In this, of course, Trump is like any politician who seeks to please his audience. Of course, more than most politicians, he is accustomed to saying blatantly contradictory things and BS’ing his way out of it.

Here’s the thing. Trump can say one thing in front of his anti-immigration fans and another to the media, but on his first day in office he will have to choose. Much as he’d like to, there is no way of issuing a tough executive order and not having the media find out, or failing to do so and not having his fans find out.

My guess is he fails to, breaks his pledge, and counts on his fans to back him up. He’ll say he’s getting rid of the criminal DREAMers and leaving the rest here. And his fans will eat it up.

Or maybe he’ll repeal DACA on day one. In which case, the stuff he just told TIME Magazine was a giant mound of happy horse droppings.
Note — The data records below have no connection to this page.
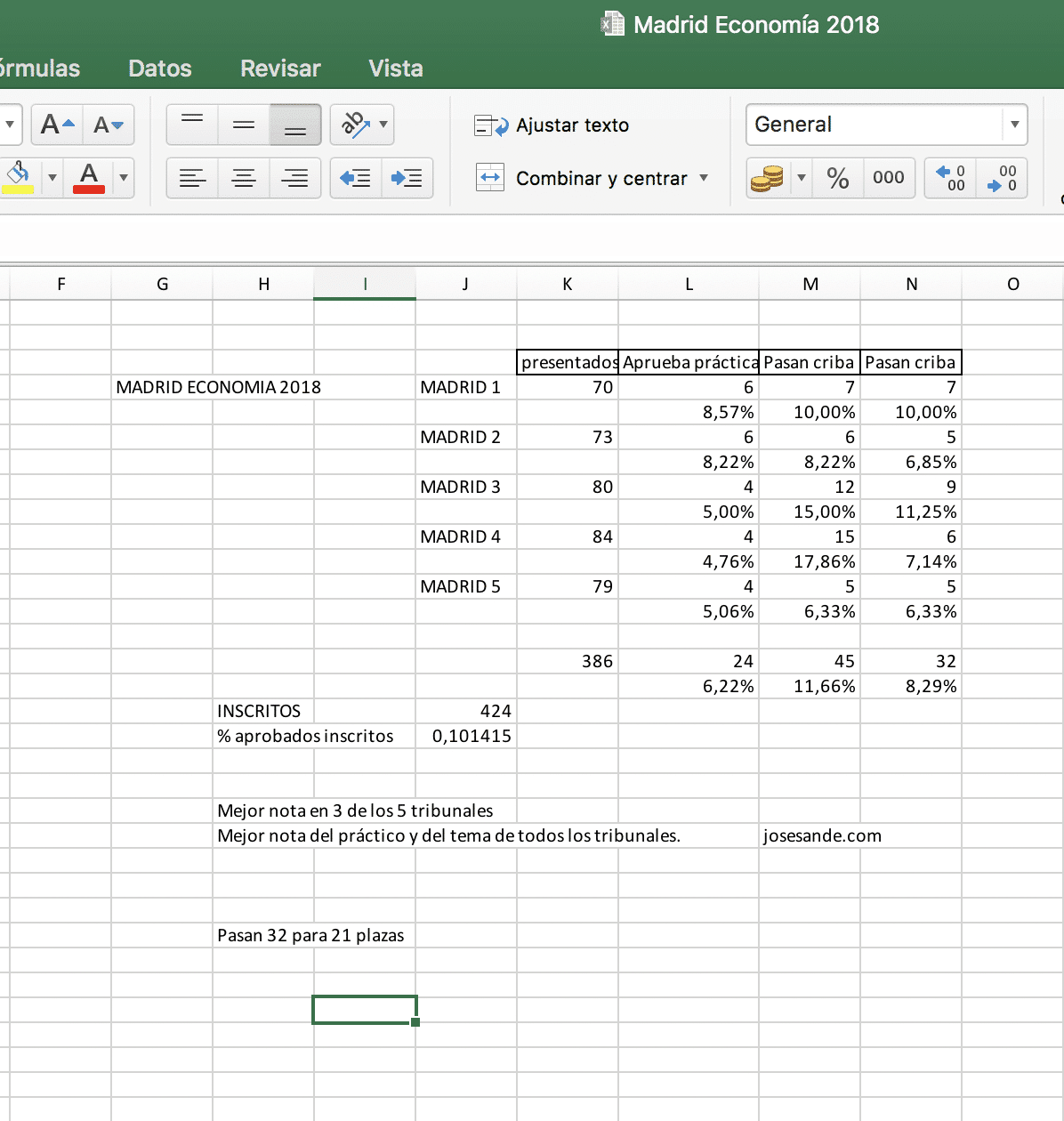Screen dimensions: 1064x1121
Task: Open the text orientation dropdown arrow
Action: (383, 125)
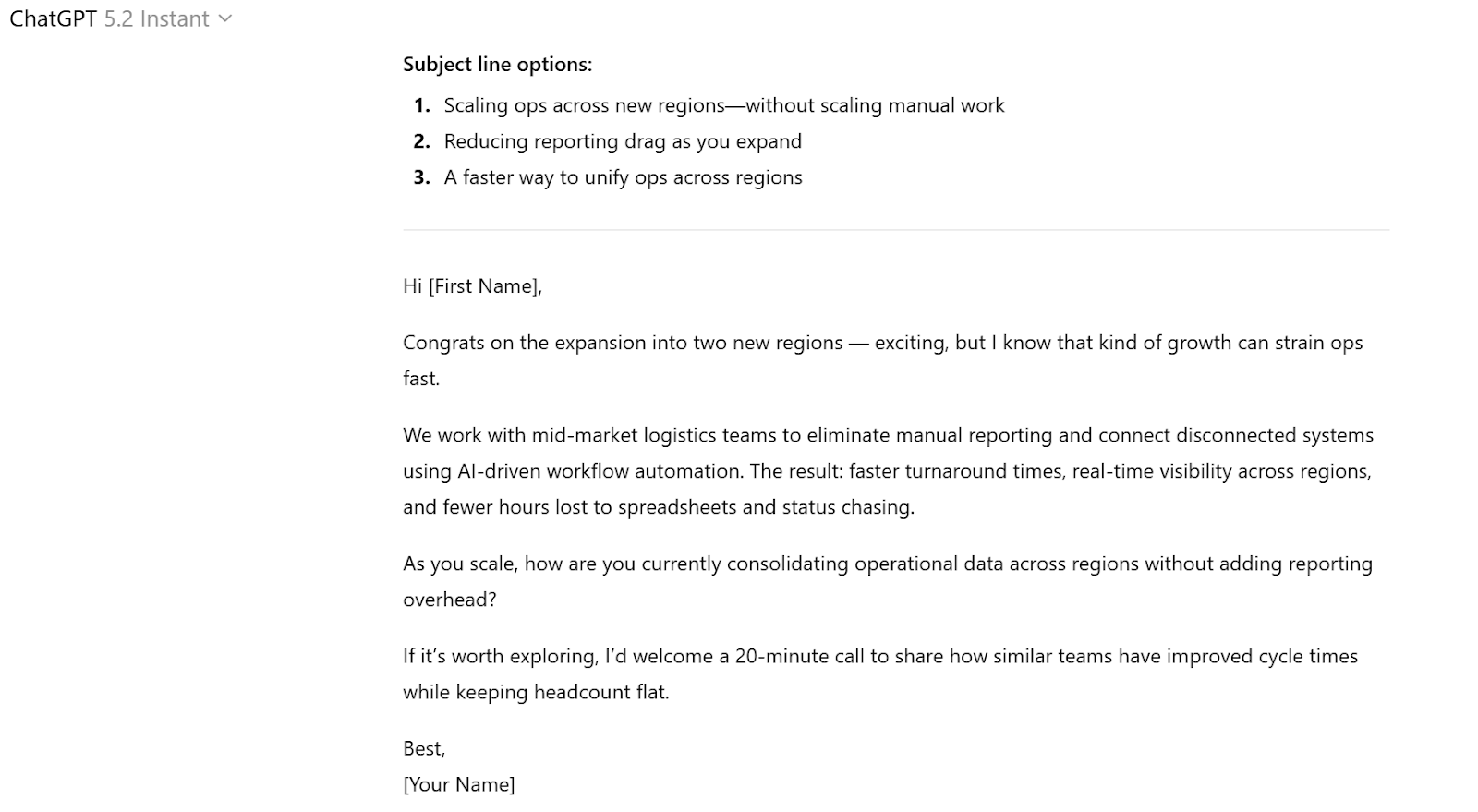Viewport: 1478px width, 812px height.
Task: Click the consolidating operational data question
Action: [887, 564]
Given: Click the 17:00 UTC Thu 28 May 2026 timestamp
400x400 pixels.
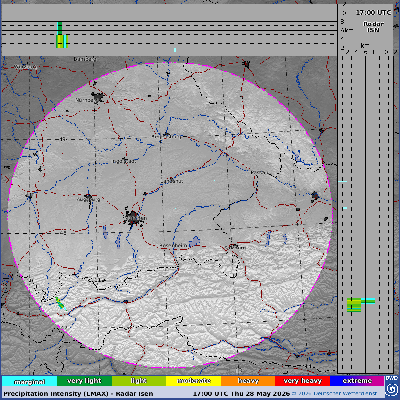Looking at the screenshot, I should 241,394.
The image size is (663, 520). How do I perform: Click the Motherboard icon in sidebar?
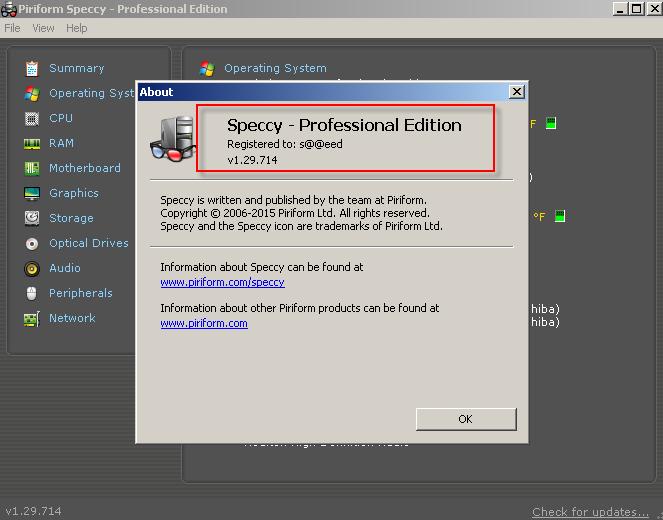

Unless ripping away the safe harbor for “good students” with “wonderful jobs” is what he means when he says he will “work something out that’s going to make people happy and proud.”

I don’t really have a dog in this fight. I have always found DREAMers sympathetic, since it’s not their fault they are here illegally. My concern has always been about unintended consequences. I have not forgotten that swarm of children coming from Central America in the summer of 2014, many dying along the way, in large part because Central American television was telling people: “Go to America with your child, you won’t be turned away.”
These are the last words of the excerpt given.